-- Start of AVAILABLE DATA --

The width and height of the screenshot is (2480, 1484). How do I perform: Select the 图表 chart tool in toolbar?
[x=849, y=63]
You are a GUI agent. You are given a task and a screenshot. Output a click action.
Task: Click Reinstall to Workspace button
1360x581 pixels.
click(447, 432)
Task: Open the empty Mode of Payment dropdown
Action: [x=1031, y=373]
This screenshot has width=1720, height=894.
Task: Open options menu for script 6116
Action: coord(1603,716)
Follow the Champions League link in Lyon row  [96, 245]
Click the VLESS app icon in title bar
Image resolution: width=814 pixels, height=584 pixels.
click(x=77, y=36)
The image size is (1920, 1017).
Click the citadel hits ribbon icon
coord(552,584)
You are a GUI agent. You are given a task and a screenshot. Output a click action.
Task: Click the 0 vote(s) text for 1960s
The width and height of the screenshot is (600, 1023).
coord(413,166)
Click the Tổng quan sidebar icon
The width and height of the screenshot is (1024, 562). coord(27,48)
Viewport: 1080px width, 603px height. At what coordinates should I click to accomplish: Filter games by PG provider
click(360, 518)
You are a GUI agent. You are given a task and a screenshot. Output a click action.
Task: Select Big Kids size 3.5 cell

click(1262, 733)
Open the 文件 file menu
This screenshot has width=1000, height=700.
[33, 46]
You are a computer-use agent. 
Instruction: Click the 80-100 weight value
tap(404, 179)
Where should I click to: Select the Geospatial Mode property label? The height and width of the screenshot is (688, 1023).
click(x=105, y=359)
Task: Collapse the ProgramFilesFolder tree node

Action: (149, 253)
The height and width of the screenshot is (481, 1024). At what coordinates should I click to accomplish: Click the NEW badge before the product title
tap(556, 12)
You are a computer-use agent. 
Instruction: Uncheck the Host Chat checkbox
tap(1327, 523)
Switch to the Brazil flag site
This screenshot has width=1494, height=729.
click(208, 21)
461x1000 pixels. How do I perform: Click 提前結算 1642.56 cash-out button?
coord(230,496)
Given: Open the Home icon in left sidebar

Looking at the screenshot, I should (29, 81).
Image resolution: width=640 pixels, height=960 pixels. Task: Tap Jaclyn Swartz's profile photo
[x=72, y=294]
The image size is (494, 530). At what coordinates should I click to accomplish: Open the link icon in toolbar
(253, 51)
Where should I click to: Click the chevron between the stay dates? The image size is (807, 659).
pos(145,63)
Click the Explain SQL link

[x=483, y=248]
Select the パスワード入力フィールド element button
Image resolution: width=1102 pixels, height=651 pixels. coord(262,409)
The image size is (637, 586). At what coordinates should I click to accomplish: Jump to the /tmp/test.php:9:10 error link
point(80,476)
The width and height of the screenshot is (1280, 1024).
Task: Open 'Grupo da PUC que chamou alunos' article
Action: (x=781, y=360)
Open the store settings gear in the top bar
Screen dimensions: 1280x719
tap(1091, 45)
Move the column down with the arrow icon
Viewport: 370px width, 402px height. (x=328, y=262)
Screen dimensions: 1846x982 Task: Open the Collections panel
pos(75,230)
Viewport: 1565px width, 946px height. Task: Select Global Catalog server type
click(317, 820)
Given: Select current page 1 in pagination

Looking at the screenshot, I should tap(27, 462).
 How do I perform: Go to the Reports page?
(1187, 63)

-- End of AVAILABLE DATA --

PROBLEM DETAILS – Reproduce the entire listing above line for line, without altering, omitting, or reordering anything.

ANSWER FOR THE TASK –
The width and height of the screenshot is (2480, 1484). How do I perform: Select the 图表 chart tool in toolbar?
[x=849, y=63]
You are a GUI agent. You are given a task and a screenshot. Output a click action.
Task: Click Reinstall to Workspace button
1360x581 pixels.
click(447, 432)
Task: Open the empty Mode of Payment dropdown
Action: [x=1031, y=373]
This screenshot has width=1720, height=894.
Task: Open options menu for script 6116
Action: coord(1603,716)
Follow the Champions League link in Lyon row  [96, 245]
Click the VLESS app icon in title bar
Image resolution: width=814 pixels, height=584 pixels.
click(x=77, y=36)
The image size is (1920, 1017).
Click the citadel hits ribbon icon
coord(552,584)
You are a GUI agent. You are given a task and a screenshot. Output a click action.
Task: Click the 0 vote(s) text for 1960s
The width and height of the screenshot is (600, 1023).
coord(413,166)
Click the Tổng quan sidebar icon
The width and height of the screenshot is (1024, 562). coord(27,48)
Viewport: 1080px width, 603px height. At what coordinates should I click to accomplish: Filter games by PG provider
click(360, 518)
You are a GUI agent. You are given a task and a screenshot. Output a click action.
Task: Select Big Kids size 3.5 cell

click(1262, 733)
Open the 文件 file menu
This screenshot has width=1000, height=700.
[33, 46]
You are a computer-use agent. 
Instruction: Click the 80-100 weight value
tap(404, 179)
Where should I click to: Select the Geospatial Mode property label? The height and width of the screenshot is (688, 1023).
click(x=105, y=359)
Task: Collapse the ProgramFilesFolder tree node

Action: (149, 253)
The height and width of the screenshot is (481, 1024). At what coordinates should I click to accomplish: Click the NEW badge before the product title
tap(556, 12)
You are a computer-use agent. 
Instruction: Uncheck the Host Chat checkbox
tap(1327, 523)
Switch to the Brazil flag site
This screenshot has width=1494, height=729.
click(208, 21)
461x1000 pixels. How do I perform: Click 提前結算 1642.56 cash-out button?
coord(230,496)
Given: Open the Home icon in left sidebar

Looking at the screenshot, I should (29, 81).
Image resolution: width=640 pixels, height=960 pixels. Task: Tap Jaclyn Swartz's profile photo
[x=72, y=294]
The image size is (494, 530). At what coordinates should I click to accomplish: Open the link icon in toolbar
(253, 51)
Where should I click to: Click the chevron between the stay dates? The image size is (807, 659).
pos(145,63)
Click the Explain SQL link

[x=483, y=248]
Select the パスワード入力フィールド element button
Image resolution: width=1102 pixels, height=651 pixels. coord(262,409)
The image size is (637, 586). At what coordinates should I click to accomplish: Jump to the /tmp/test.php:9:10 error link
point(80,476)
The width and height of the screenshot is (1280, 1024).
Task: Open 'Grupo da PUC que chamou alunos' article
Action: (x=781, y=360)
Open the store settings gear in the top bar
Screen dimensions: 1280x719
tap(1091, 45)
Move the column down with the arrow icon
Viewport: 370px width, 402px height. (x=328, y=262)
Screen dimensions: 1846x982 Task: Open the Collections panel
pos(75,230)
Viewport: 1565px width, 946px height. Task: Select Global Catalog server type
click(317, 820)
Given: Select current page 1 in pagination

Looking at the screenshot, I should tap(27, 462).
 How do I perform: Go to the Reports page?
(1187, 63)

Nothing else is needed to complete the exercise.